TO-DO ITEM: Turn everything from the start of the material down to the line containing "keyboard-button is located" into a numbered list, omitting any blank lines.

━━━━━━

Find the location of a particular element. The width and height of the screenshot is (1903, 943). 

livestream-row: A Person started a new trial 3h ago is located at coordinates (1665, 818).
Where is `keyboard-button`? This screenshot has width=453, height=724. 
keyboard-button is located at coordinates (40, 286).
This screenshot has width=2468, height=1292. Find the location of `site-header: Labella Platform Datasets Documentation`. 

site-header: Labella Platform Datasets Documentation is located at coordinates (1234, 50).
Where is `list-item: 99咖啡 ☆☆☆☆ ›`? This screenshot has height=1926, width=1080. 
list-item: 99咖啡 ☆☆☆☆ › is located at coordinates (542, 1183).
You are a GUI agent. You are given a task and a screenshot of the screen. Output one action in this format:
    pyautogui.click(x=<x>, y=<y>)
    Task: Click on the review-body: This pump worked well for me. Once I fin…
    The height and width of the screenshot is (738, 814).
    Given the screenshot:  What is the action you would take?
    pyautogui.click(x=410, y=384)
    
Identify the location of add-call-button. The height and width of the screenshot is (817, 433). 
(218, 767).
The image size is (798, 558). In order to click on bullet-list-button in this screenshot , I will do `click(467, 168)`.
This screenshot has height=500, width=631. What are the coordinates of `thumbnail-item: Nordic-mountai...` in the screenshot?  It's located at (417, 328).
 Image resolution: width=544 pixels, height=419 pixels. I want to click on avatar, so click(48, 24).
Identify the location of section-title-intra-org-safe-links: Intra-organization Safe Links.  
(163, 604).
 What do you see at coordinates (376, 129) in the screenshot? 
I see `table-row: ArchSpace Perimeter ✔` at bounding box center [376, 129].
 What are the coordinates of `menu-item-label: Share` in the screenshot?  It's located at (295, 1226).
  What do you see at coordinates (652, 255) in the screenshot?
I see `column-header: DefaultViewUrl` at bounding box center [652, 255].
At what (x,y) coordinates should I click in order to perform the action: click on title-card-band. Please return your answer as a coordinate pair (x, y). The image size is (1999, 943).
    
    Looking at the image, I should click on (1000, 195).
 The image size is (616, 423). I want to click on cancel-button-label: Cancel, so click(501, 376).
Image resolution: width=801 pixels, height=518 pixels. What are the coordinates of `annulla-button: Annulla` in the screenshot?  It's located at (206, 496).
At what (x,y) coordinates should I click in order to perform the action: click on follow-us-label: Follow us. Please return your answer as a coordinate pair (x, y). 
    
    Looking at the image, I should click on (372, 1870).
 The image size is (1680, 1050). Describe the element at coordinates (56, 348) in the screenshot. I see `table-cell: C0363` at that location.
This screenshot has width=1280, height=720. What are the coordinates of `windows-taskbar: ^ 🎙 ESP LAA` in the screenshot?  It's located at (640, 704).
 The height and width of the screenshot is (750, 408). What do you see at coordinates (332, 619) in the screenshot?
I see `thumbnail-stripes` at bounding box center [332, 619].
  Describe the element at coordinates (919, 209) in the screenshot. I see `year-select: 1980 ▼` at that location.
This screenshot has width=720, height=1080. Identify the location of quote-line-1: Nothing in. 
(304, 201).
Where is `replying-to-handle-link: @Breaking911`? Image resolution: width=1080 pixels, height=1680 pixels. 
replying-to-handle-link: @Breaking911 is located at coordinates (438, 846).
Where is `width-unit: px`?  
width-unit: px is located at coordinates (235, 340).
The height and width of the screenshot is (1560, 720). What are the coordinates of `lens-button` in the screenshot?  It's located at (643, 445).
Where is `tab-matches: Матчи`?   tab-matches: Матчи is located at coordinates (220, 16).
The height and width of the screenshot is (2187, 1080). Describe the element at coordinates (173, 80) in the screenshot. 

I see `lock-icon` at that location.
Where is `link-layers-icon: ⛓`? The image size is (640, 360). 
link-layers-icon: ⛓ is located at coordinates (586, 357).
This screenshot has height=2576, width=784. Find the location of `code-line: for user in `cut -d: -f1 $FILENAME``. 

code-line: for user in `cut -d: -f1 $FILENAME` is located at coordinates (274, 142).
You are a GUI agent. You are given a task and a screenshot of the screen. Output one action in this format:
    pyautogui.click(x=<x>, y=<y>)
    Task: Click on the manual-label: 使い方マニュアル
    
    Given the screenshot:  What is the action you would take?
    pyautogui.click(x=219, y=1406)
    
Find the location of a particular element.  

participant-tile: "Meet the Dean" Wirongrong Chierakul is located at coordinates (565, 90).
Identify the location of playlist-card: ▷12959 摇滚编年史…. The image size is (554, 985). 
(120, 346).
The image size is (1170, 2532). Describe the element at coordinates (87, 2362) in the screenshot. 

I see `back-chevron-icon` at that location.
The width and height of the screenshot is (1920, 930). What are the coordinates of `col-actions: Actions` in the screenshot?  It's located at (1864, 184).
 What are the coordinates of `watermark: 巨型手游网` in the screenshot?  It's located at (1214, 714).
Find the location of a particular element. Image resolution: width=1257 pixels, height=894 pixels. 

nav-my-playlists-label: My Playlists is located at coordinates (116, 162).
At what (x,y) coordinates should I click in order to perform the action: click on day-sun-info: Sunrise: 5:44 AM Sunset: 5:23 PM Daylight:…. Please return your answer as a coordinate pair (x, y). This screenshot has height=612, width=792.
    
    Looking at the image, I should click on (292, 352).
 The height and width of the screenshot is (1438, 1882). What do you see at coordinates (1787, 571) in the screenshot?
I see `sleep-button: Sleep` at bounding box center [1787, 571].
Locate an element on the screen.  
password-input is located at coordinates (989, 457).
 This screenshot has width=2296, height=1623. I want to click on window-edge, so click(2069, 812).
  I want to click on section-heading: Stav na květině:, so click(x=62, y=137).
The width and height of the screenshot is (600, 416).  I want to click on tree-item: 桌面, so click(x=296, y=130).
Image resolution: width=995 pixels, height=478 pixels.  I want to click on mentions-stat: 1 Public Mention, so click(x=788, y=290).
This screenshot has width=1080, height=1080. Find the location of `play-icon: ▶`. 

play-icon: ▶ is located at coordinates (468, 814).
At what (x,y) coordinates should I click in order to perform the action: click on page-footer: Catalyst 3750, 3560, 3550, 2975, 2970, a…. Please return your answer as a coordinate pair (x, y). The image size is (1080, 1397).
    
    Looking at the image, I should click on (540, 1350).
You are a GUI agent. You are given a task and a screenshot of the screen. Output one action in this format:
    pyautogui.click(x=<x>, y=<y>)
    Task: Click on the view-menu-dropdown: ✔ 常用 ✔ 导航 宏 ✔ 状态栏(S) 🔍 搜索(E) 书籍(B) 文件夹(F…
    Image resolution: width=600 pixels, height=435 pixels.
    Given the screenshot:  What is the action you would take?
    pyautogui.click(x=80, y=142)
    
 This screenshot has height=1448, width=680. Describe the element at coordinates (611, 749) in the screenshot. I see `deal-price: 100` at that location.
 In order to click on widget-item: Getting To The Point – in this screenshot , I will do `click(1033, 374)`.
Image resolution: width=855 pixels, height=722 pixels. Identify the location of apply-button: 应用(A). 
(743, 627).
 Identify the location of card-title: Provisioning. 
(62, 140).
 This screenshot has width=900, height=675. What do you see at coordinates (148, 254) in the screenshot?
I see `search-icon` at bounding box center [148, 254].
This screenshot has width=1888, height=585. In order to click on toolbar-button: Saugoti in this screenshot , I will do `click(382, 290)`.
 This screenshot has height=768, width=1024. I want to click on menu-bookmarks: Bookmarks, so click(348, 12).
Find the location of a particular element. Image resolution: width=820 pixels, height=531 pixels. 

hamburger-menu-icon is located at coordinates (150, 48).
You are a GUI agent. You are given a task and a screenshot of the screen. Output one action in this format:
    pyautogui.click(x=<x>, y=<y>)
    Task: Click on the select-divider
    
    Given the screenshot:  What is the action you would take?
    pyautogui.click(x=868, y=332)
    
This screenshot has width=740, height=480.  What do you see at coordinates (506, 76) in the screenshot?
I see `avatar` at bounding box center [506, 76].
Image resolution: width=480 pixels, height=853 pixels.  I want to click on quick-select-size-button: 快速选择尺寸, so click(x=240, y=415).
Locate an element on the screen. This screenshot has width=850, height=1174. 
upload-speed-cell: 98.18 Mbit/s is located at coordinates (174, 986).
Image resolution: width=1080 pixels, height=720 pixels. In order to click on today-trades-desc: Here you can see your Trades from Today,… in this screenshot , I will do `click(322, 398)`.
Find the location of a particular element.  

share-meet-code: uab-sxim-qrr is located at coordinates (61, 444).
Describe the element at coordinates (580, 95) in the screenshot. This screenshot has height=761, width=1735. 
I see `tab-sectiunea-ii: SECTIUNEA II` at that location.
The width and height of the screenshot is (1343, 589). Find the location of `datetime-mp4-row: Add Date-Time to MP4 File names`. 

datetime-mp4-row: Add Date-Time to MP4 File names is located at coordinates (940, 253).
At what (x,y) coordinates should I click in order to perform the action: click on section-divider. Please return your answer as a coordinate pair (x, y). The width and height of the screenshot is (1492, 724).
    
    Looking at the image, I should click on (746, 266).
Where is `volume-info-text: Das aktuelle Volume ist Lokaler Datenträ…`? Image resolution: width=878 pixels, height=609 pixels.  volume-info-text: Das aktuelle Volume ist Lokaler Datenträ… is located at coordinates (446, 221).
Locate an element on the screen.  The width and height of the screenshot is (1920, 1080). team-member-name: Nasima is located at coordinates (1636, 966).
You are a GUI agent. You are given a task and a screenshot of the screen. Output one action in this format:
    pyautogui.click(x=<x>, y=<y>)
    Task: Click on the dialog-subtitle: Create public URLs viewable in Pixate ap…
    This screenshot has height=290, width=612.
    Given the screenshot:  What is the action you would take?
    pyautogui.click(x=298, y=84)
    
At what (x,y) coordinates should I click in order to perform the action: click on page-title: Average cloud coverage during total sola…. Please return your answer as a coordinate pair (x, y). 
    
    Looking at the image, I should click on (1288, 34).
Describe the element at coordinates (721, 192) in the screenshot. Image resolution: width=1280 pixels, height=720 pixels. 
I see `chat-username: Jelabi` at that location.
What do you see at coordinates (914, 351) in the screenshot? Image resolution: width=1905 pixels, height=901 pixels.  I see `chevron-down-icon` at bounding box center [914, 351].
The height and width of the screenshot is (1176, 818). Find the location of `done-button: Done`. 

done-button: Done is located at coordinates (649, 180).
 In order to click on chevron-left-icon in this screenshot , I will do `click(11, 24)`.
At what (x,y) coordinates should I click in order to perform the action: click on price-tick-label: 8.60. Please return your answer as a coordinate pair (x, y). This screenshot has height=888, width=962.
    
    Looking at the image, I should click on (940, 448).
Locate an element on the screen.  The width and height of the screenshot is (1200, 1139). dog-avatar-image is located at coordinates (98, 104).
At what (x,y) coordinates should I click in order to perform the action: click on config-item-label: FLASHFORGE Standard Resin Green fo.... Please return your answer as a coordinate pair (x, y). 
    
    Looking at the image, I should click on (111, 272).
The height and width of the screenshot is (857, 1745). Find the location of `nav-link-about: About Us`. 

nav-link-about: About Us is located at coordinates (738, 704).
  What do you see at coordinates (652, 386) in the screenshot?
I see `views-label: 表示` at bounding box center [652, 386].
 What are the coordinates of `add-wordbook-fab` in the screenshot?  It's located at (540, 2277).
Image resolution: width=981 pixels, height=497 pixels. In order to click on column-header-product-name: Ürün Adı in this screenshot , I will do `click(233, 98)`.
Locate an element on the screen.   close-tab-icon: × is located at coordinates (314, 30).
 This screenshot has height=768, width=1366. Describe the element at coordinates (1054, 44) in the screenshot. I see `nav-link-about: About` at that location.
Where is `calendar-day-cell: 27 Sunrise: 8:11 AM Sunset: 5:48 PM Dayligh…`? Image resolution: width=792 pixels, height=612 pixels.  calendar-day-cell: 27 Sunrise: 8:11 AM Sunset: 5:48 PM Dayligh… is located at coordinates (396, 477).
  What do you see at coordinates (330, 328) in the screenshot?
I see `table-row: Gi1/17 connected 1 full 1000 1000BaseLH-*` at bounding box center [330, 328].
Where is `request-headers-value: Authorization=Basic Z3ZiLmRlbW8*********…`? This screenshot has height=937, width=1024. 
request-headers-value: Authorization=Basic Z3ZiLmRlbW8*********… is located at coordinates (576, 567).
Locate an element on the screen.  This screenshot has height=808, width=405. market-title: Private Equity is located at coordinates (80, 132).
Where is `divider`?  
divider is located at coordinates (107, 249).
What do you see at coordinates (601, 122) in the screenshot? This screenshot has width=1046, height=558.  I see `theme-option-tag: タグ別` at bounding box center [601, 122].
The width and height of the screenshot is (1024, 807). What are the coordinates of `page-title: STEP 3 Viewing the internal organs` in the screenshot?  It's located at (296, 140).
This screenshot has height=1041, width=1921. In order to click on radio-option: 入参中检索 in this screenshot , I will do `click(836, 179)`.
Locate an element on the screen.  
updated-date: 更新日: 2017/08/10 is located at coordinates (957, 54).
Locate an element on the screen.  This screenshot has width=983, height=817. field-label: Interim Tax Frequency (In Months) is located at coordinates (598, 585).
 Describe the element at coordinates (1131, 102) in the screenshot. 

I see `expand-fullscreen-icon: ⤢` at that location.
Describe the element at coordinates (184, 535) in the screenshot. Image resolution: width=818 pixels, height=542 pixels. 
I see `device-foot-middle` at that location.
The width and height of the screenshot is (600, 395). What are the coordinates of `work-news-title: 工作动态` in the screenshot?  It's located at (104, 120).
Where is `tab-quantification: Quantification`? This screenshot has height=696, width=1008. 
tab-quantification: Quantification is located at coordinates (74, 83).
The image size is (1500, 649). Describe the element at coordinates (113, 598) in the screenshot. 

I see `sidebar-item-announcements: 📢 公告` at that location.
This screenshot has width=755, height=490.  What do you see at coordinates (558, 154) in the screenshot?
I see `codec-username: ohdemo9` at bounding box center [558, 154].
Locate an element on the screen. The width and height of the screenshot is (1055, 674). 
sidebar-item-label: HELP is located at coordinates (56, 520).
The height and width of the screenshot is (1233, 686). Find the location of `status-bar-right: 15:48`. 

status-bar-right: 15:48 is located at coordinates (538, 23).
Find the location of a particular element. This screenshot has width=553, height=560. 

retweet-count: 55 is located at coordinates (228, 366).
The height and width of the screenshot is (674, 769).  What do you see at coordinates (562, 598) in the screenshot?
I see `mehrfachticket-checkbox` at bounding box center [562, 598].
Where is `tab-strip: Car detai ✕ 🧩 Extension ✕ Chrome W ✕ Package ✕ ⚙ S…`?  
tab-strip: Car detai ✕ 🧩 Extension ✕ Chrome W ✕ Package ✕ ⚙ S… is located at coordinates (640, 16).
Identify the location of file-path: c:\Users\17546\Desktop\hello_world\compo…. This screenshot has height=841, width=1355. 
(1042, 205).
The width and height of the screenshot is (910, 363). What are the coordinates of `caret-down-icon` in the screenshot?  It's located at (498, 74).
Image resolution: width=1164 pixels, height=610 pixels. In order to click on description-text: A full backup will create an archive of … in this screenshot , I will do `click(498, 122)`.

━━━━━━

EXERCISE SOLUTION:
1. Find the location of a particular element. The width and height of the screenshot is (1903, 943). 
2. livestream-row: A Person started a new trial 3h ago is located at coordinates (1665, 818).
3. Where is `keyboard-button`? This screenshot has width=453, height=724. 
4. keyboard-button is located at coordinates (40, 286).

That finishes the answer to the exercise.